#### Aim of the exercise:
Everything in the entries is to be written out exactly, except for the pictures.

#### Material provided:

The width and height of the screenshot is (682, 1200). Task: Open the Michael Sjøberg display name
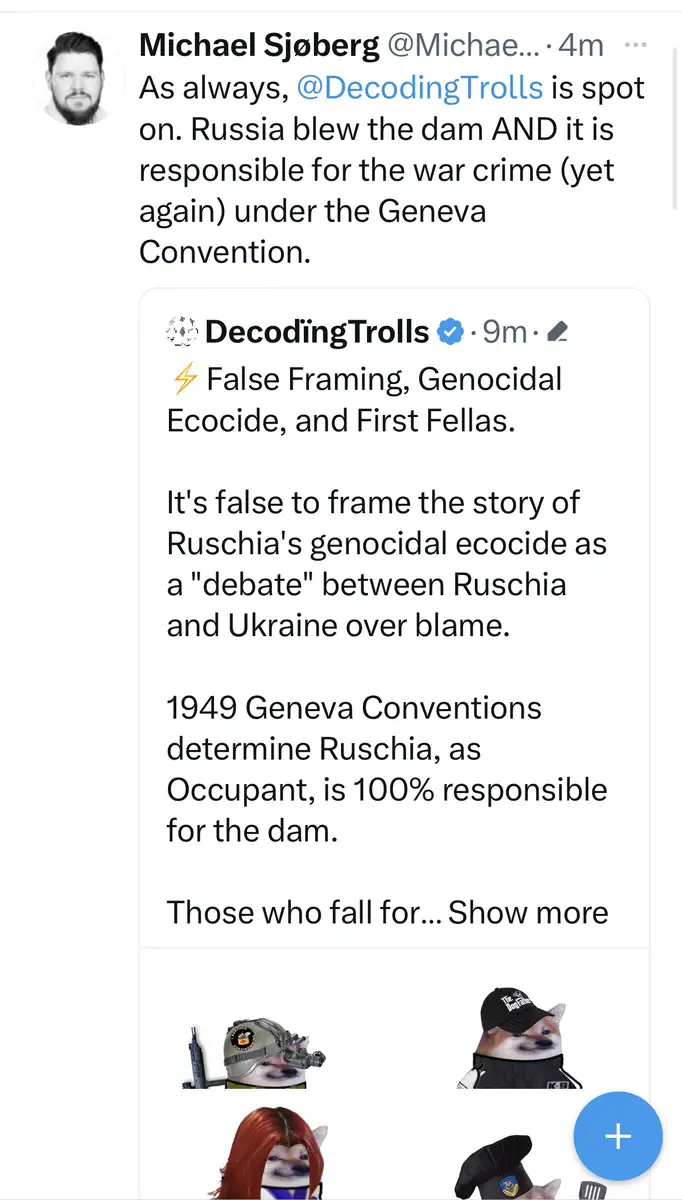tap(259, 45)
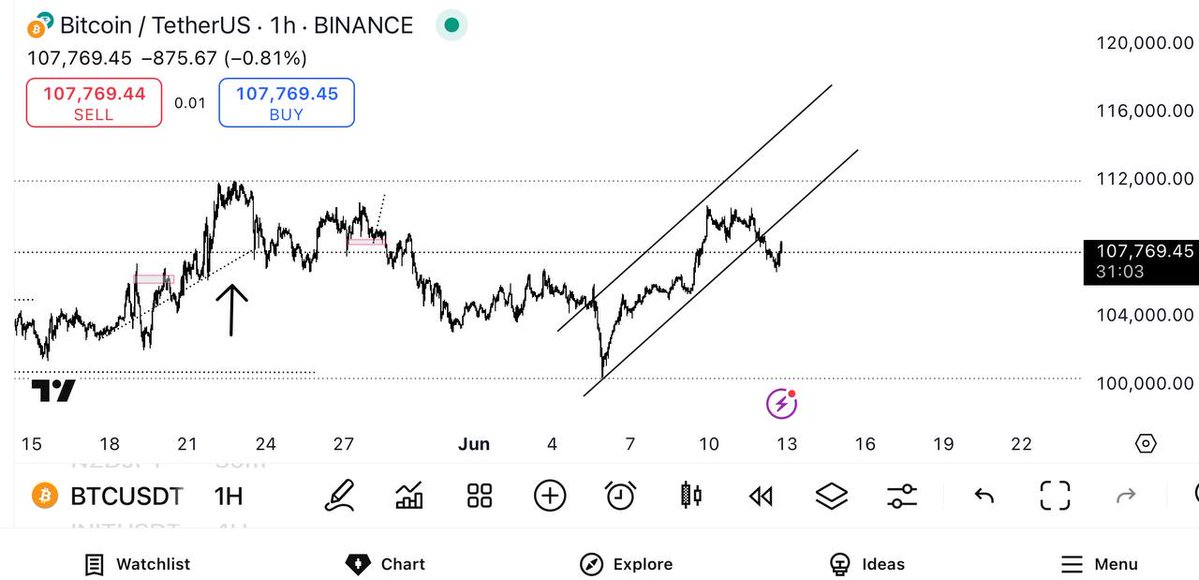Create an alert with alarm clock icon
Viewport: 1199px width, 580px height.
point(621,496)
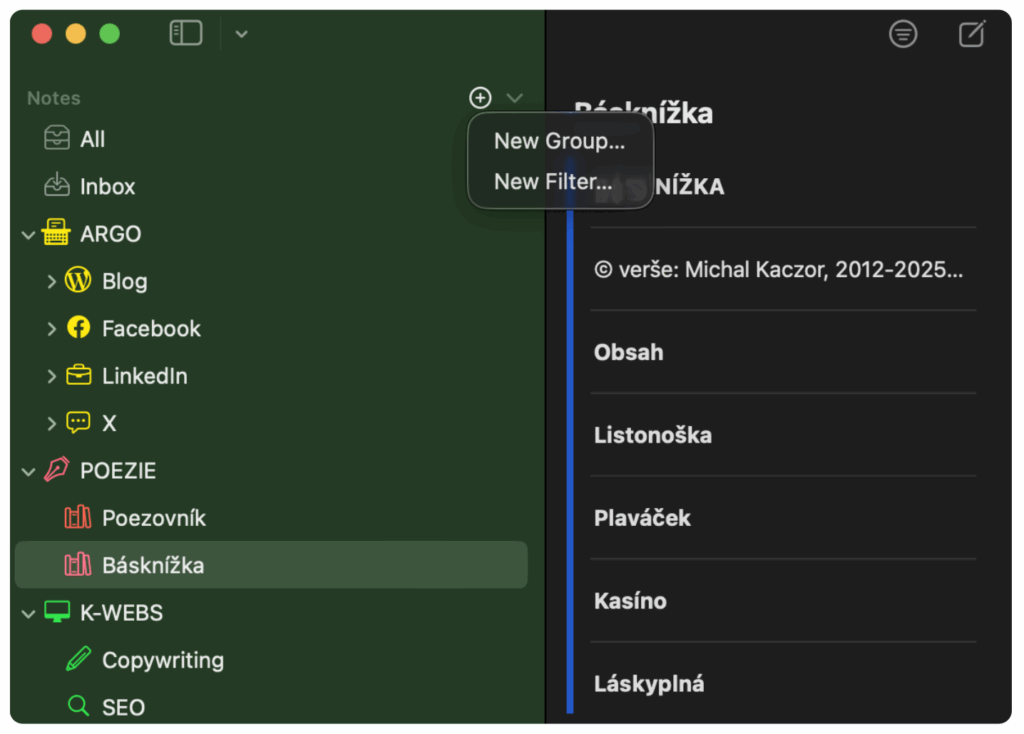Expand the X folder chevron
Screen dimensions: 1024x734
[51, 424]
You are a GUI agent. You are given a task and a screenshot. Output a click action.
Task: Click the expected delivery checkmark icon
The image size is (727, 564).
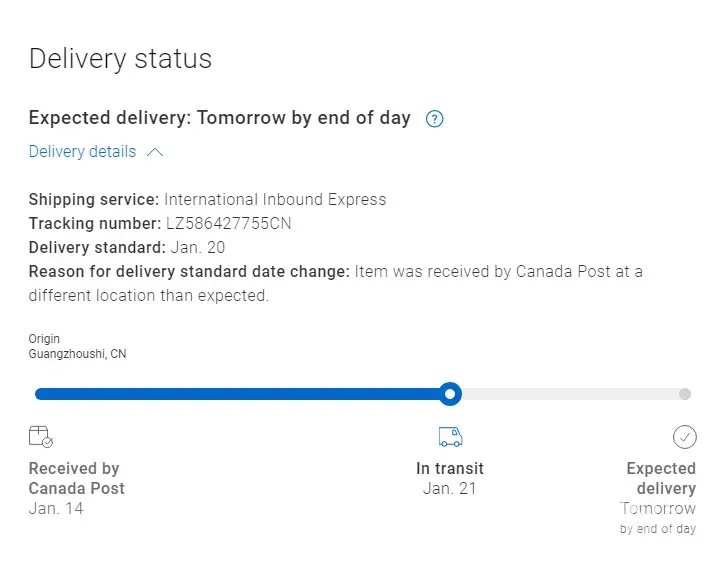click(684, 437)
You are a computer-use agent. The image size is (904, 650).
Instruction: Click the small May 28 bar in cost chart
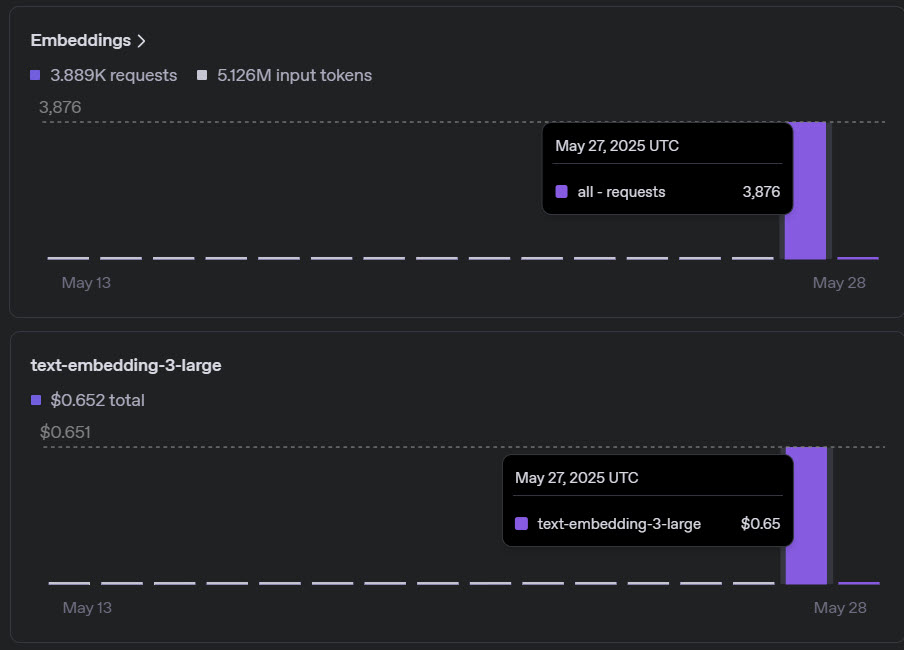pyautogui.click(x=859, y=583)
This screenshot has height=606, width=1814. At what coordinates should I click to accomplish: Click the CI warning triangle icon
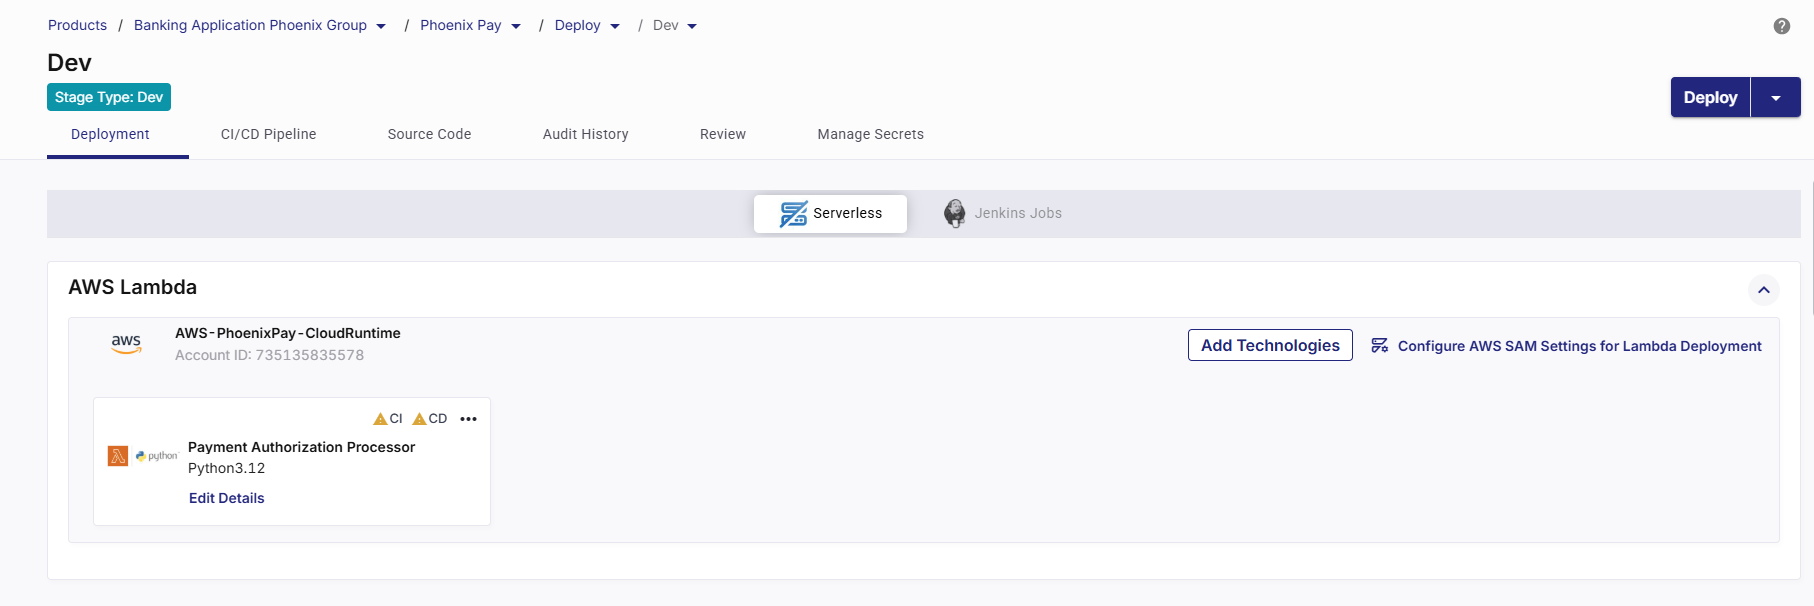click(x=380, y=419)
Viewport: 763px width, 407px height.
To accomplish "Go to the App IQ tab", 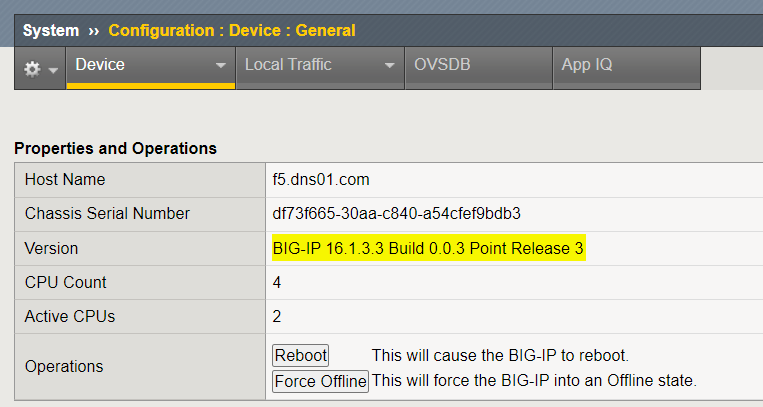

#### Task answer:
The width and height of the screenshot is (682, 1200). Task: Open the Michael Sjøberg display name
tap(259, 45)
Create an alert with alarm clock icon
Viewport: 1199px width, 580px height.
point(621,496)
Expand the X folder chevron
Screen dimensions: 1024x734
[51, 424]
You are a GUI agent. You are given a task and a screenshot. Output a click action.
Task: Click the expected delivery checkmark icon
The image size is (727, 564).
click(684, 437)
You are a computer-use agent. The image size is (904, 650).
Instruction: Click the small May 28 bar in cost chart
pyautogui.click(x=859, y=583)
This screenshot has height=606, width=1814. At what coordinates should I click to accomplish: Click the CI warning triangle icon
click(x=380, y=419)
Viewport: 763px width, 407px height.
To accomplish "Go to the App IQ tab", 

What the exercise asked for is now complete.